:: DATA SHOWN

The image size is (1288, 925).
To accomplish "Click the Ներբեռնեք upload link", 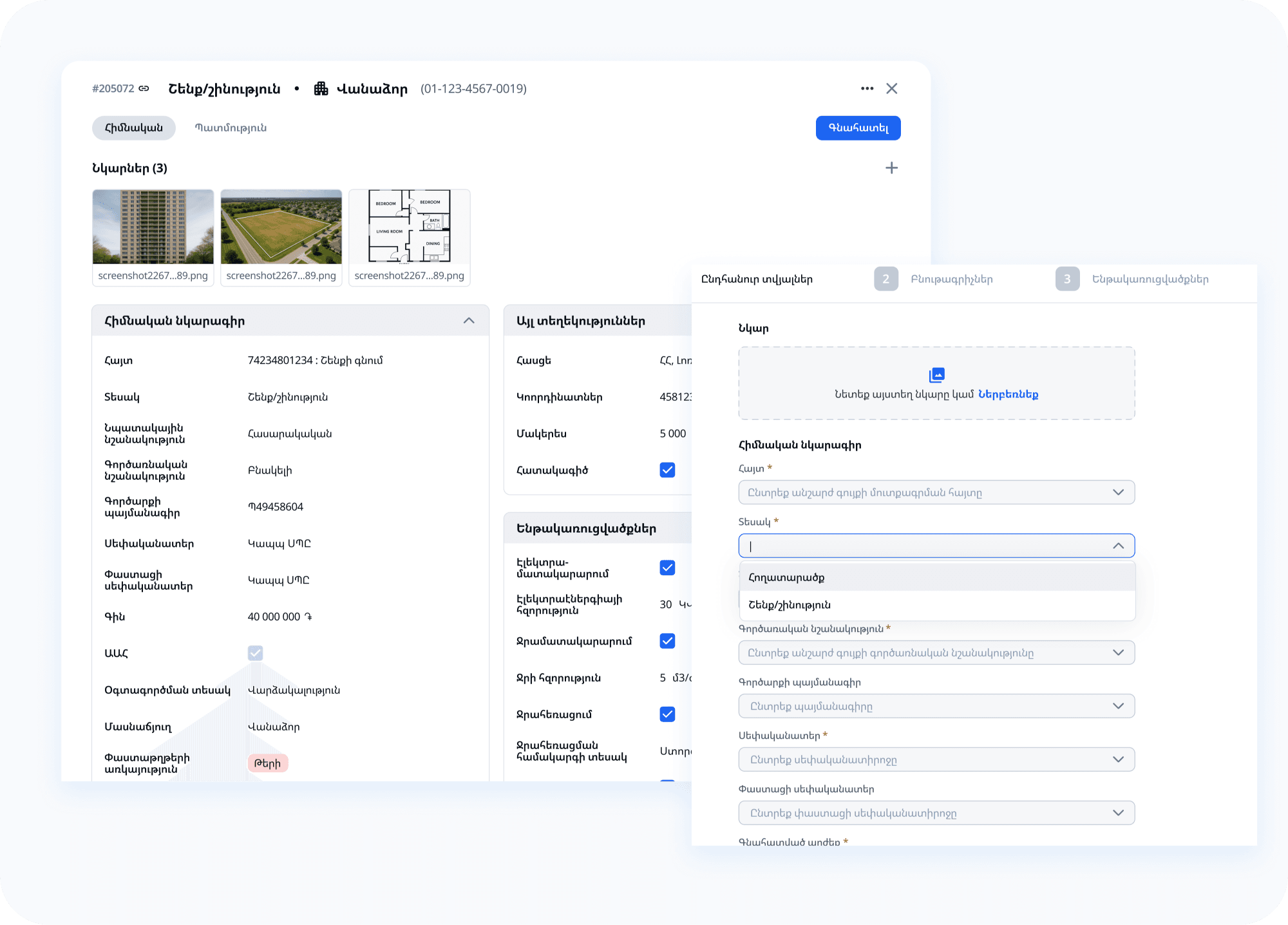I will 1008,394.
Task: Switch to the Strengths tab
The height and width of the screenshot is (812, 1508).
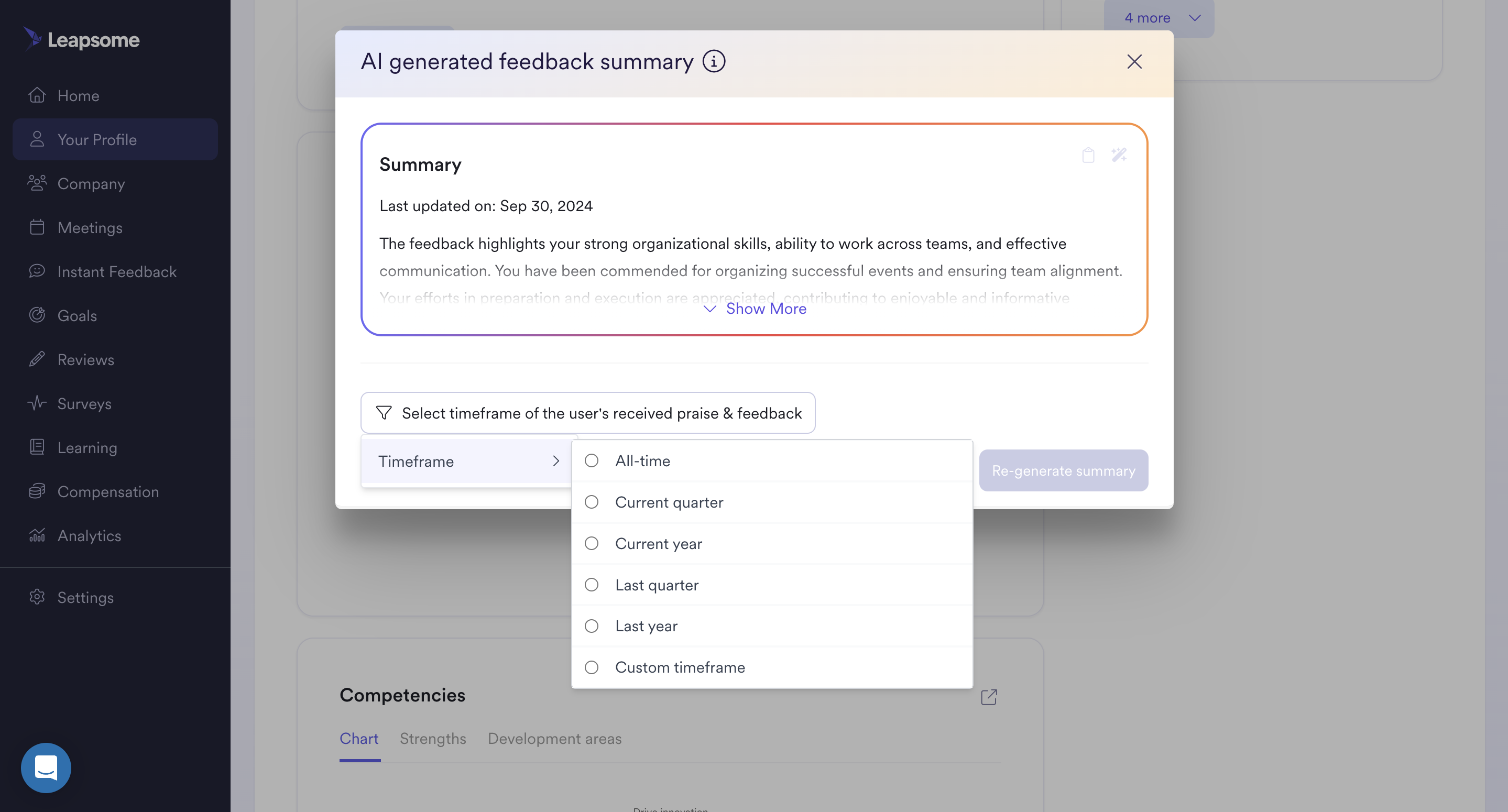Action: 433,738
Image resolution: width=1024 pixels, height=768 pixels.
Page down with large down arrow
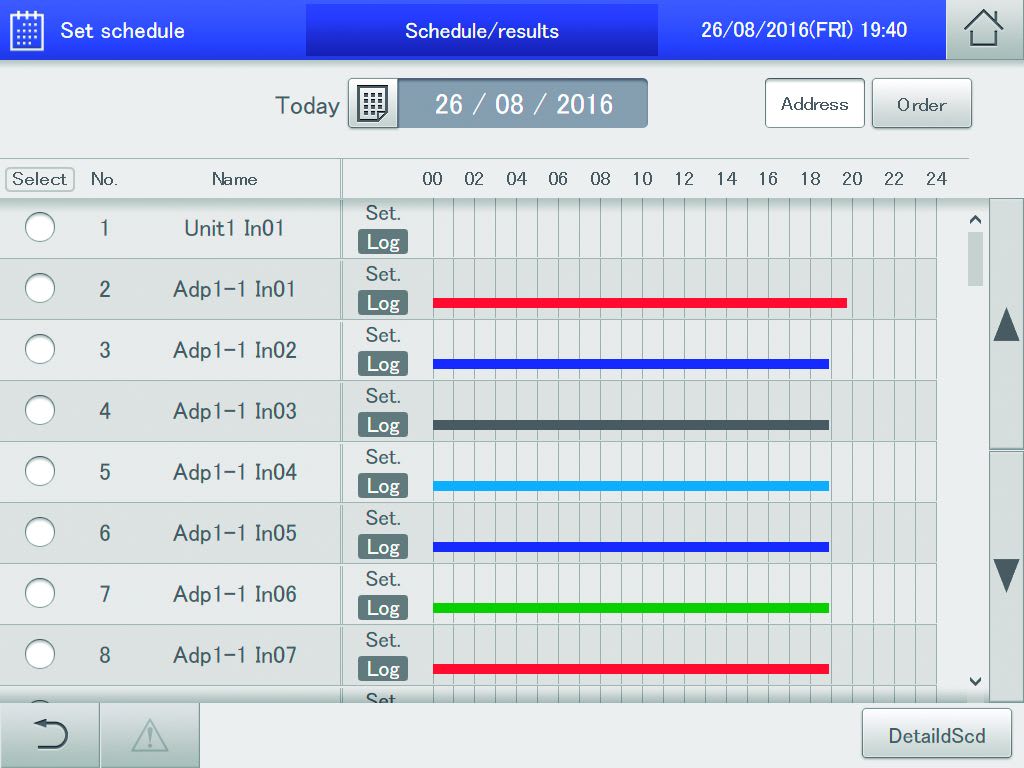click(x=1006, y=575)
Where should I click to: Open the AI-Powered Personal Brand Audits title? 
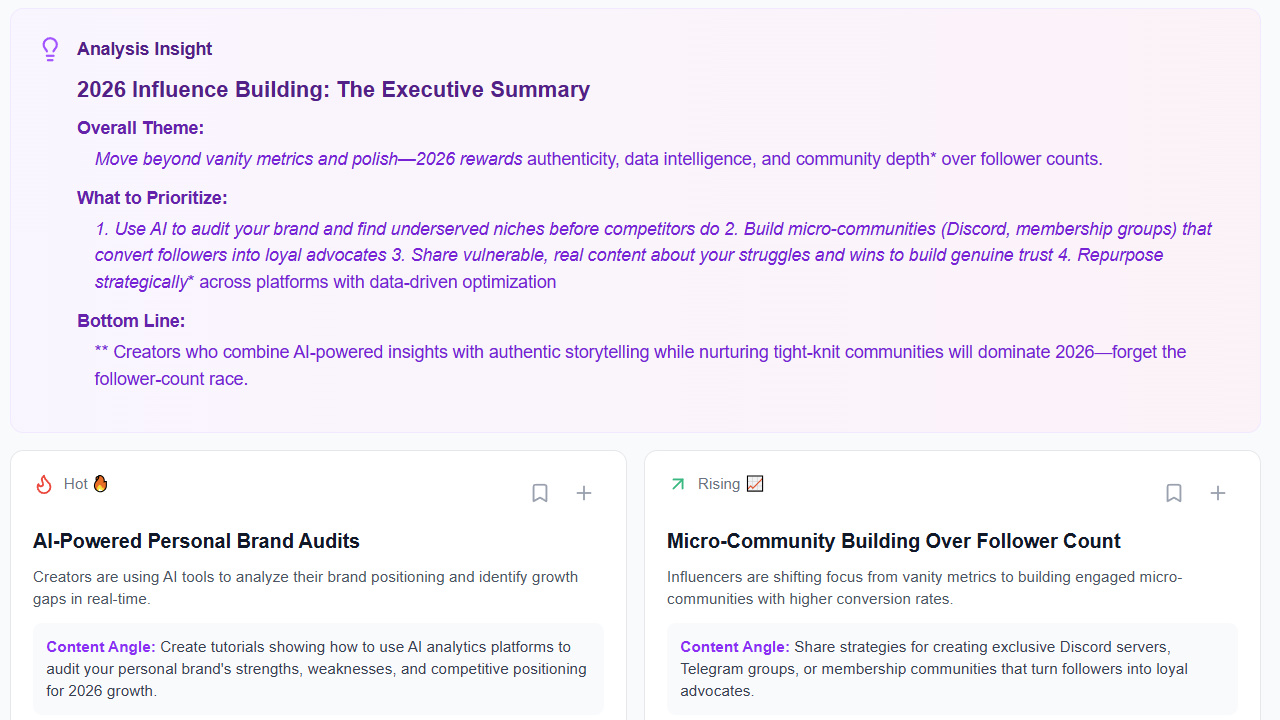click(196, 541)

::::

Swap "title" for "heading" in the stretch of the material from the line containing "Where should I" through the end of the material, and reproduce those lines with everything else unchanged. Omit the pictures from the result.

Where should I click to: Open the AI-Powered Personal Brand Audits heading? 
click(196, 541)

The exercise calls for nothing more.